When a car company decides to make a major change in the way an updated model’s engine is designed to operate, more than likely the vehicle also gets a major change in how it looks.
Cosmetic changes do have a way of attracting new buyers, some of whom are so in love with the new image or color schemes that they could not care less about how the car performs. But most buyers are eager to learn about the additional performance features.
Wine does not really conform to this model. Occasionally, a wine undergoes a major change in style, and the label doesn’t indicate this. Or, conversely, the label changes radically, but the wine stays exactly the same.
For various reasons, wineries like to maintain a certain consistency in how their wines are perceived from vintage to vintage. Making radical changes can turn off regular consumers who are reliant on the brand delivering what it did a year ago.
Yet in its purest form, wine ought to change from year to year, depending on how mother nature dealt with the fruit in the vineyard and accounting for variations that were inevitable in the winery. Wine purists do not expect identicality from one year to the next. Similarity is fine; minor changes are inevitable. Purists accept that.
Other changes can occur slowly over time, such as how the climate has changed in the past 30 years, leading to some of the changes we have seen in all regions where wine is a staple commodity.
Around 1980, the Carneros district south of Napa and Sonoma, bridging the county line, was a classic region for chardonnay and pinot noir grapes. The wines from them were often spoken of as parallels to France’s Burgundy.
This is because the district, still highly regarded for growing wine grapes, has cooling breezes coming up from San Pablo Bay. It still produces attractive wines from the same two grapes. But decades later, global climate change has increased Carneros’ temperature slightly, making it less likely that its wines will be compared to Burgundy.
Similarly, Sonoma County’s handsome Russian River Valley continues to make superb wines. But over the past 30 years, it was found that the area could make sensational pinot noirs, making other grape varieties less profitable.
As a result, other grape varieties have suffered by being removed from vineyards, including zinfandel, gewurztraminer, sauvignon blanc, and cabernet sauvignon. Today, the Russian River Valley really is a two-wine region.

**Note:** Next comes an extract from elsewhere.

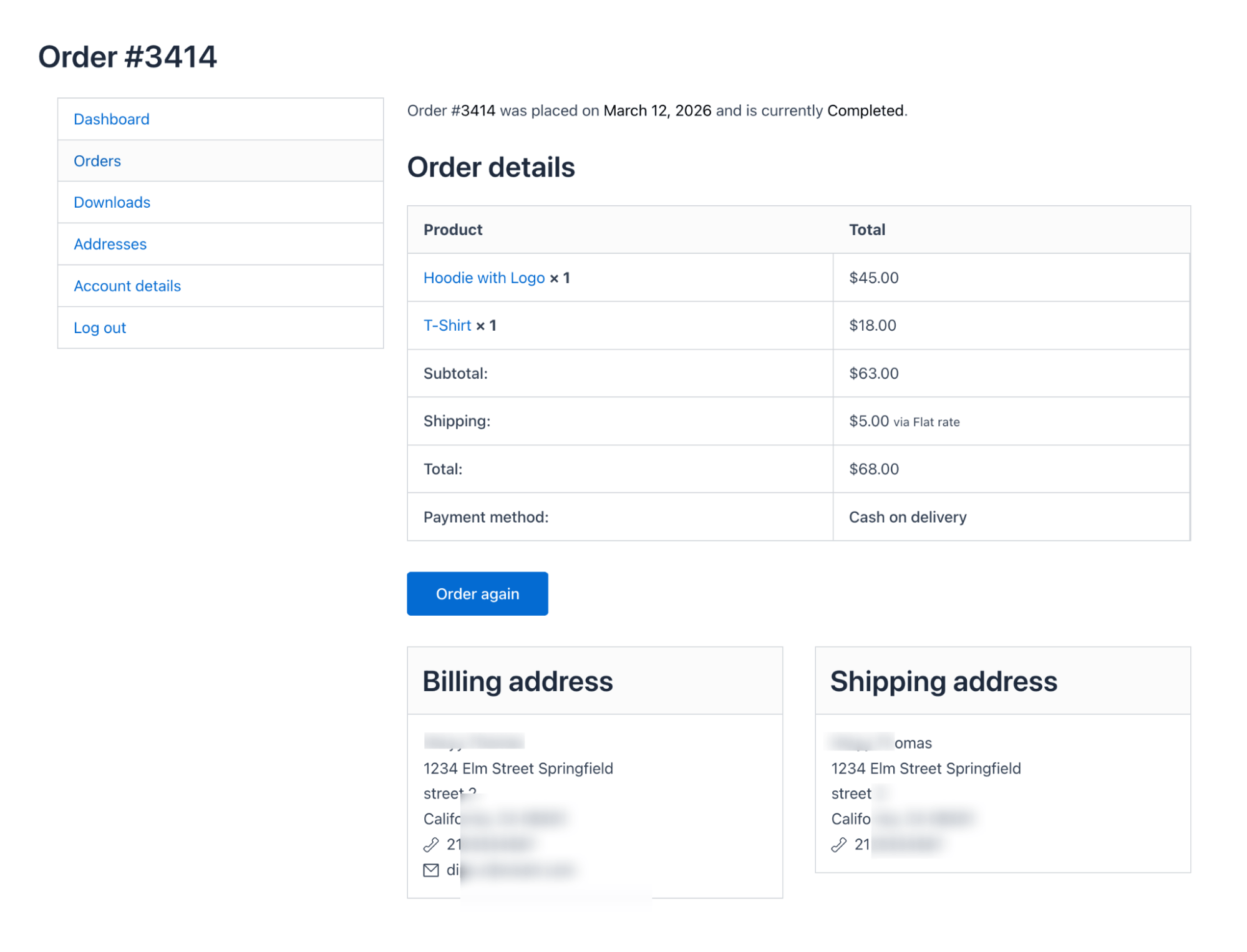This screenshot has width=1247, height=952.
Task: Click the Shipping cost via Flat rate
Action: pos(904,421)
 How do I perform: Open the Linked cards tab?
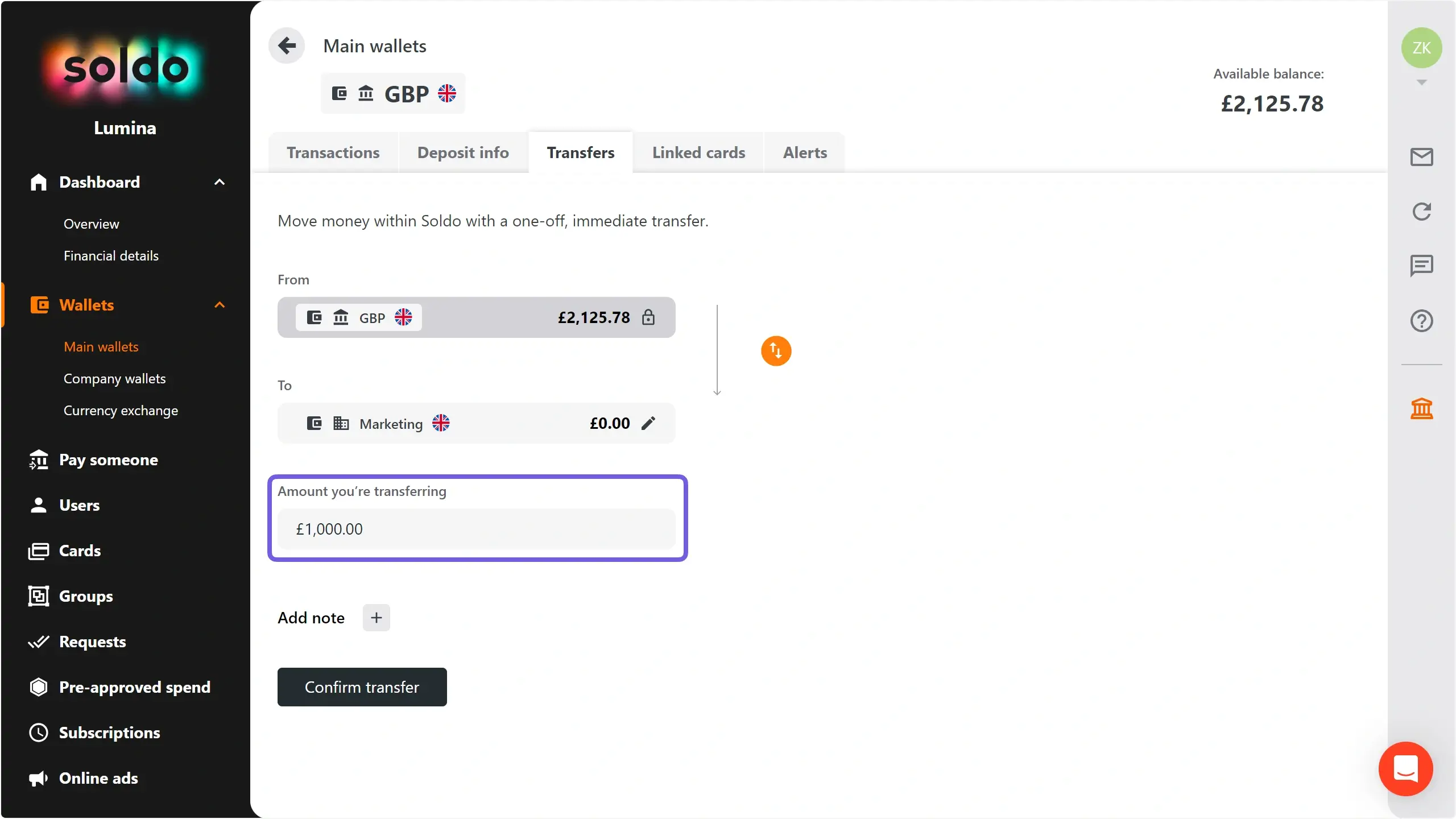pyautogui.click(x=698, y=152)
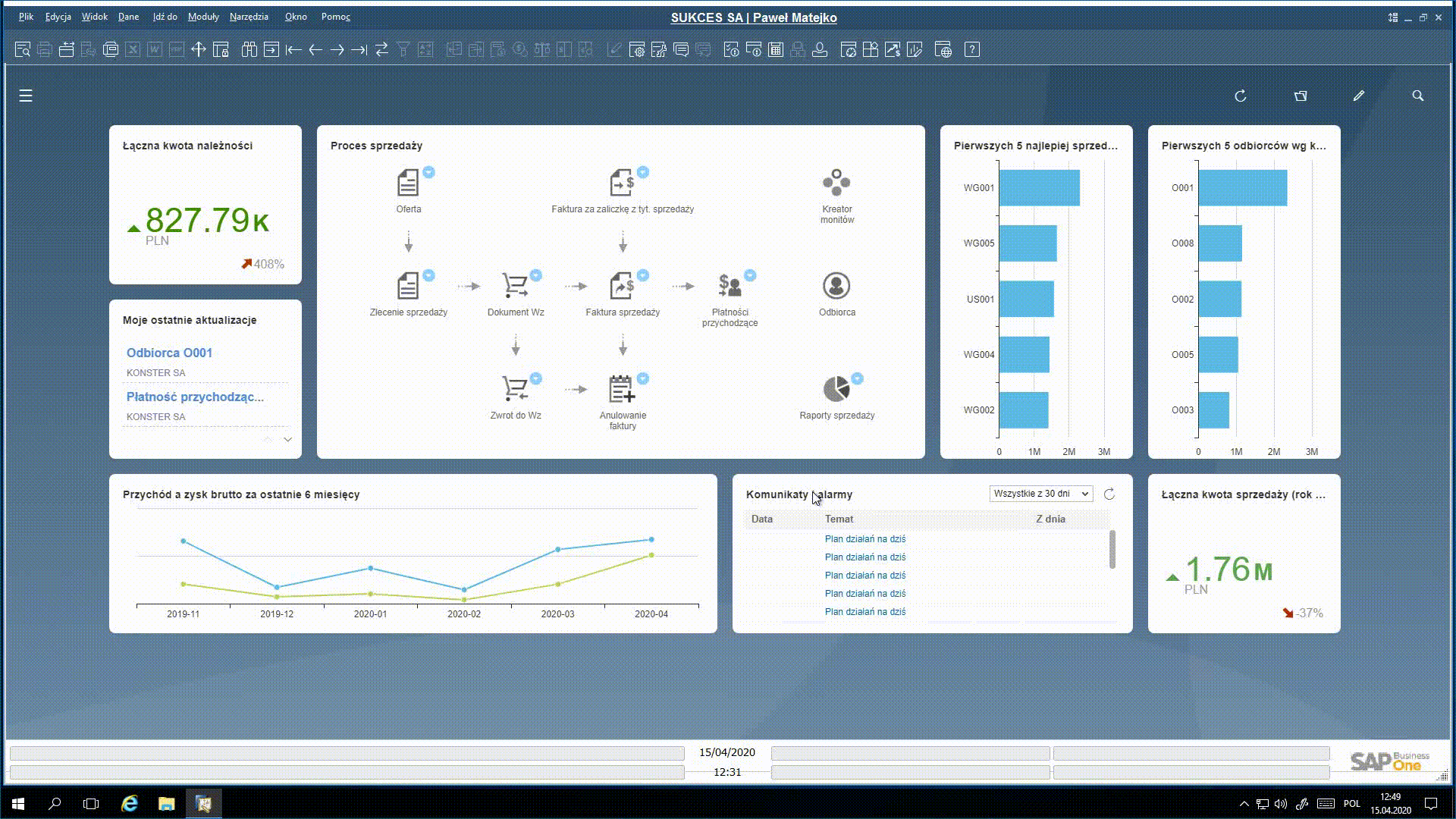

Living in Northern California, I have witnessed these changes. But a lot of the wine education that has been so important to the industry has shifted. Books published 30 years ago about wine, regardless of where, may have referred only to what occurred when they were written.
This includes changes in the style of many different wines. California’s cabernets of the 1970s and 1980s mostly had alcohol levels of about 13 percent and were designed to go with food or be aged for years in a wine cellar.
Starting about 25 years ago, California’s best cabernets began to offer a minimum of 14.5 percent alcohol with many well above 15 percent. Moreover, these wines were made to be consumed sort of like cocktails. They didn’t work with food very amenably.
Recently, I read an article in a major magazine that described cabernet as a wine to go with beef. That vague reference ignored that beef may well be found in Mexican, Thai, and Indian dishes whose seasonings are better paired with either beer or a white wine.
The changes we have seen in wine in just the past few years cannot be ignored, but wine education has, for the most part, relied on cliches that aren’t educational. Mainly, they are myth-making.